Overthinking ruins a relationship when you let it influence your actions and perceptions.
When you overthink, you draw conclusions that aren’t realistic.
These conclusions cause friction in your relationship.
People overthink out of worry or insecurity, and they get lost in this thinking.
It manifests in a series of arguments with similar themes that repeat over and over with their partner.
Right there, you have incited undue strain on your relationship.
Learn to trust yourself and your partner.
A relationship doesn’t survive without a foundation of trust.
For this to work, you need to be happy and content within yourself.
Become self-assured in the belief that you trust yourself to handle any situation that arises in your relationship with clarity of mind and logical judgment.

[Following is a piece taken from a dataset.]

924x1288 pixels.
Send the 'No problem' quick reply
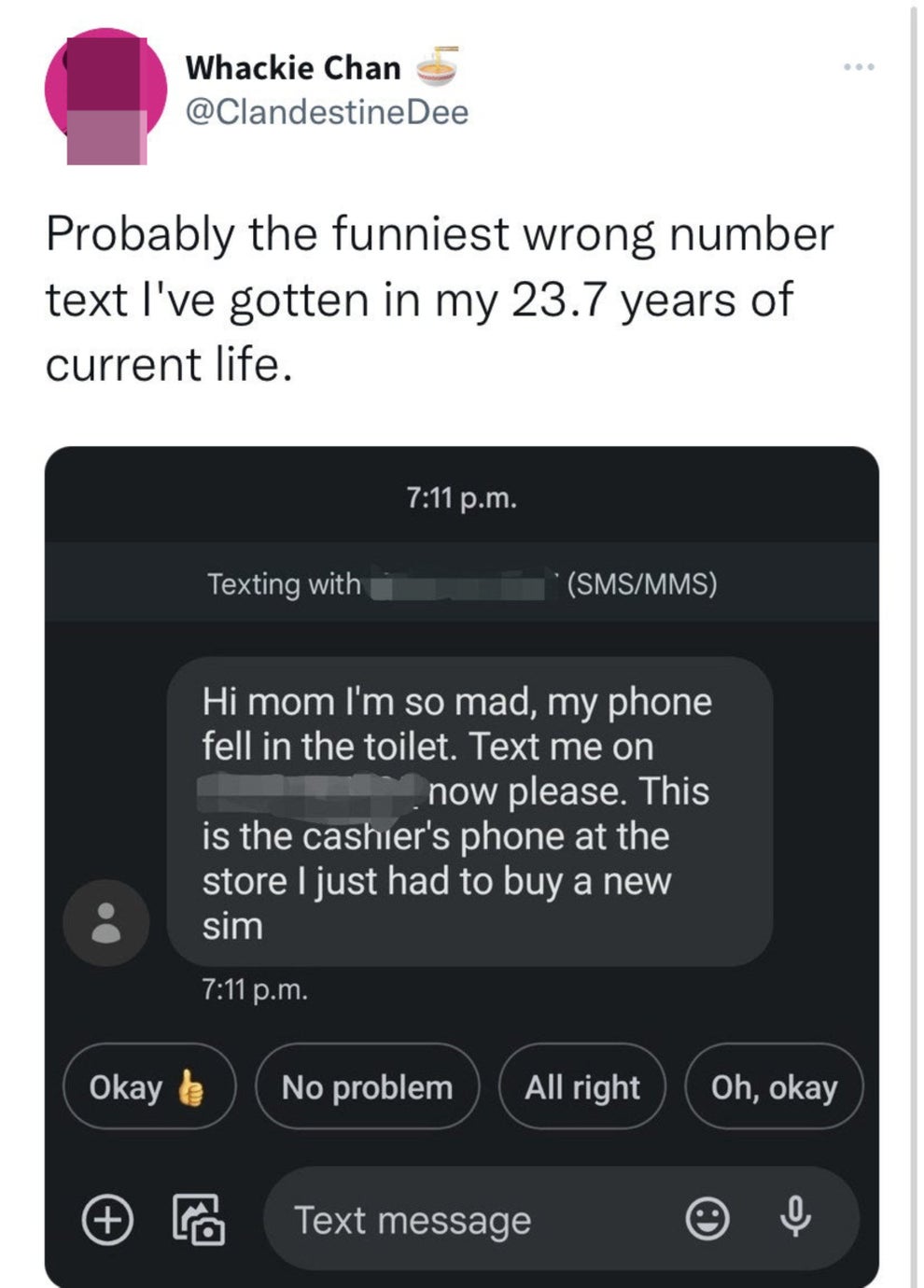[368, 1085]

Your partner is the other half of this equation.
When you learn to trust him as you do yourself, you give him the confidence to fully invest in the relationship.
A partner who knows that you aren’t constantly worried about what they say or do that contradicts with what you believe is happening in the relationship, is a partner who is ready to be forthcoming with you.
He doesn’t feel the inclination to hide anything from you, whether it be in word or deed, as he is confident in knowing that you trust him.
Learn how to communicate to express yourself without being confrontational.
Overthinking happens when you have something you are worried about.
Something has been bothering you for a while that relates to your relationship.
It has to do with people from your partner’s past, possibly an ex.
People from your own past.
Your partner’s idiosyncrasies.
It’s fine to address these reservations, but your partner mustn’t feel like you are attacking him.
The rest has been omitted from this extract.